**Task item A**
In the article on Sudan's resistance committees, where was the Revolutionary Charter for People's Power developed?
**Task item B**
Write the next part of the article on Sudan's resistance committees, picking up after its last paragraph.

**Exercise text**
June 29 - 2022 KHARTOUM / WAD MADANI
Logos of the two political charters issued by resistance committees earlier this year (Social media)
Logos of the two political charters issued by resistance committees earlier this year (Social media)

The Sudanese resistance committees are currently working on the unification of the two political charters issued by resistance committees in the country.

The Revolutionary Charter for People’s Power (RCPP) , developed by the resistance committees in Wad Madani, capital of El Gezira, in mid-January, was signed by resistance committees in seven states. By the end of March, it was signed by resistance committees in eight more states.

In end February, the Khartoum Resistance Committees Coordination released its final version of the Charter for the Establishment of the People’s Authority (CEPA) issued by the coordinating body of the resistance committees in Khartoum.

In the RCPP, “a clear focus on the democratization of decision making and wealth distribution can be found across all of its points. It includes a roadmap to form a government, starting with the selection of local councils in a process that would start immediately as part of the ongoing resistance against the coup,” Muzan Alneel writes in an analysis of the political situation in Sudan published on the site of the Tahrir Institute for Middle East Policy (TIMEP) in end April.

**Data for review**
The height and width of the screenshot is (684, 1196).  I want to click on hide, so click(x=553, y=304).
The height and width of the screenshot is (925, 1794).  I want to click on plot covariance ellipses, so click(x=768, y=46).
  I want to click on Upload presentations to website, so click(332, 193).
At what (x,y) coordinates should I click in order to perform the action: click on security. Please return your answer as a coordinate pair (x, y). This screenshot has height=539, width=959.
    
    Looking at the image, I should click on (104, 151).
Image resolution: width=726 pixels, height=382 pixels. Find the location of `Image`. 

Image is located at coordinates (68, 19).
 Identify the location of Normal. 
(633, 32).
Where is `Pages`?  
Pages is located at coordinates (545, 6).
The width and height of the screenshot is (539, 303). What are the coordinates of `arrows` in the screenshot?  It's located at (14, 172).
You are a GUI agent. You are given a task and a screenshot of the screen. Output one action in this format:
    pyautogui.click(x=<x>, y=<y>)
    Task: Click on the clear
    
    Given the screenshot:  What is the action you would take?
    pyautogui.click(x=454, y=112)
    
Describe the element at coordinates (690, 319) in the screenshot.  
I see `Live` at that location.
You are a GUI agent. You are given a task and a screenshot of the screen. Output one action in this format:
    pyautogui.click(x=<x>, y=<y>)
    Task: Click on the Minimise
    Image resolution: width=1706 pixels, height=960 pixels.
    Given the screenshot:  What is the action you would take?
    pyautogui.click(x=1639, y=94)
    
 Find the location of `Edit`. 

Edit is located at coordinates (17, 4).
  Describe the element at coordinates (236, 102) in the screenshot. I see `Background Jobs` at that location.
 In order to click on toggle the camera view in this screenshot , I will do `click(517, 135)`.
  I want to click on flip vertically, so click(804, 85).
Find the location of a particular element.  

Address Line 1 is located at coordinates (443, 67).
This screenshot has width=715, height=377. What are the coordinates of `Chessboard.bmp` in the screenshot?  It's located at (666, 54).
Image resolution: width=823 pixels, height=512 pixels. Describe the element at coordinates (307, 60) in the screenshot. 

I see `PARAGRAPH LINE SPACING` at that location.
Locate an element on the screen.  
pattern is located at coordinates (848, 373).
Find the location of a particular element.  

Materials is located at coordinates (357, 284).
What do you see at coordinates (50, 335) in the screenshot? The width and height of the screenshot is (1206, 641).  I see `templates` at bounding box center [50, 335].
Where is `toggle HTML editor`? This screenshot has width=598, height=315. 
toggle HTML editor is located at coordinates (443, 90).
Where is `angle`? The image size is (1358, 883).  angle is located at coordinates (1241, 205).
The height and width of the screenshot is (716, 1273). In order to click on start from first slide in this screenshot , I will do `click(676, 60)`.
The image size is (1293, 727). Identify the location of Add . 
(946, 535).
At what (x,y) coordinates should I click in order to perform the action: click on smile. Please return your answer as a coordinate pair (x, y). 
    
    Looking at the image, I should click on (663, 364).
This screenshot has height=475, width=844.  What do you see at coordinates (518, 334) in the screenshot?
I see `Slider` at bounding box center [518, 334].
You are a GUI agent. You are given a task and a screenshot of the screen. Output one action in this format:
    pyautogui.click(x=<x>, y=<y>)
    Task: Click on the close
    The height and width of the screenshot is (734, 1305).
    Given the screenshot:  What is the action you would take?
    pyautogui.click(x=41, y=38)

**Answer space A**
In Wad Madani, capital of El Gezira.

**Answer space B**
“In terms of political economy for example, the RCPP focuses on a national developmental project that aims to restructure Sudan’s rentier economy into a more industrial one, through a mixed economic policy guided by the public sector in collaboration with the private sector. The RCPP also clearly rejects the IMF’s structural adjustment programs and related austerity measures and argues for Sudan’s eligibility for preferential measures with regards to debt relief given the country’s extraordinary conditions.”

The CEPA “criticizes the political process for not addressing the economic, social, and cultural origins of Sudan’s current crisis, and highlights the “lack of sustainable developmental vision” for the country. These are all points it shares with the RCPP to some extent.

“However, the CEPA and the RCPP differ in terms of the tools proposed to implement these values,” Alneel states. “The CEPA is anchored around the concept of “uniting the political actors of the revolution” as a primary objective, not a tool. Accordingly, it envisions a path shaped by building consensus and finding compromises. This is clear for example in the issue of political economy where, despite prioritizing the “people’s rights to life,” the CEPA calls for “balancing the management of public debt and development requirements,” in a departure from the people-centered approach to development.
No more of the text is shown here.